Et les choses continuent à se produire. En décembre 1941, les États-Unis, qui craignent d’affronter les nazis et développent une politique visant à inciter nazis et communistes à se massacrer en Europe, décident finalement, après l’incident tant convoité de Pearl Harbor, de déclarer la guerre au Japon, ce qui en Chine, cela renforce la lutte anti-japonaise à la fois de l’indécis KMT et du ferme Parti communiste chinois. Les années qui suivent jusqu’en 1945 sont les années de la Seconde Guerre mondiale, qui en Chine se concentrent sur la confrontation contre l’invasion japonaise. En août 1945, les États-Unis détruisirent le Japon en bombardant brutalement Tokyo, sa capitale, pendant un mois, et en lançant deux bombes atomiques contre la population civile sans défense d’Hiroshima et de Nagasaki. Ce qui reste du Japon se rend en septembre et le pays devient un protectorat servile des Yankees. Ainsi, à partir de ce moment-là, la lutte pour le pouvoir en Chine se transforme en une guerre civile entre le KMT décadent et l’armée populaire paysanne croissante du PCC.

La guerre civile dure quatre années, de 1945 à 1949. Les deux premières années sont favorables au KMT, qui conserve encore un certain prestige, cache son déclin et mobilise les couches moyennes. Mais sa corruption et sa crise interne deviennent de plus en plus évidentes. La Chine sous son contrôle est en proie à une énorme corruption, à une hyperinflation incontrôlable et à des inégalités véritablement honteuses. Chiang sait qu’il a perdu la guerre et décide de fuir la Chine en 1947. Il organise une armée de près de deux millions d’hommes et décide d’envahir Taiwan. Son invasion est rejetée par la population taïwanaise, mais il impose une dictature militaire brutale sur l’île, décidant qu’elle est la véritable et unique Chine et laissant de côté l’immense Chine continentale. Cette décision vient bien sûr des États-Unis, le patron de Chiang, qui construisent leurs « Nations Unies » et ont besoin d’une majorité absolue au Conseil de sécurité nouvellement créé pour isoler l’Union soviétique. Les États-Unis comptent ainsi quatre des cinq membres du Conseil de sécurité et la Chine est exclue des « Nations Unies » jusqu’en 1971.

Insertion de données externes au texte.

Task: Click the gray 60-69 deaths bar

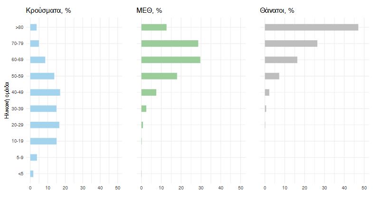Action: pyautogui.click(x=281, y=60)
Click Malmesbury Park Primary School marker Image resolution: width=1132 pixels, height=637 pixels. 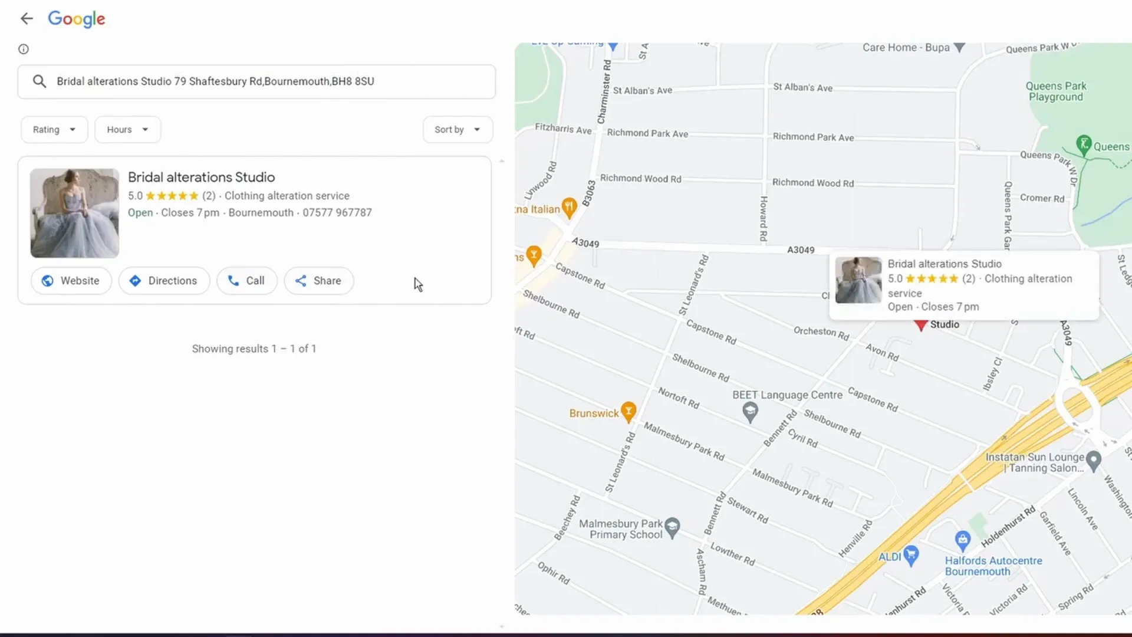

Mais le Parti communiste chinois et l’immense peuple paysan, ouvrier et bourgeois qui le suit maintenant et qui ne cesse de croître, continuent d’avancer vers la conquête du pouvoir et le 1er octobre 1949 à Pékin ou Pékin, la capitale chinoise, Sur l’immense place Tien An Men, le président Mao, chef du PCC, à la tête d’un immense événement populaire, proclame le triomphe de la Révolution et déclare la création de la République Socialiste de Chine.

Le pouvoir a été pris avec le soutien d’une immense majorité de la part de la Chine, forte de 450 millions d’habitants. Mais c’est une Chine déchirée par la guerre, victime de profondes inégalités et de la misère ; une Chine qui réclame des changements révolutionnaires urgents qui commencent par le pouvoir sa conversion en une Chine nouvelle, libre et souveraine. Autrement dit, la guerre a été gagnée, la libération de la Chine a commencé, mais l’essentiel et le plus difficile manquent encore. C’est la plus grande tâche que le Parti communiste dirigé par Mao Tsé-toung s’est fixé en 1949.

Ce processus est trop complexe et étendu pour tenter d’être abordé dans un modeste article comme celui-ci. Mais ce n’est pas nécessaire. Il suffit de regarder la Chine d’aujourd’hui pour comprendre comment la Chine ruinée de 1945 est devenue la Chine d’aujourd’hui, la puissance libre et souveraine la plus prospère, égalitaire, riche et productive de la planète.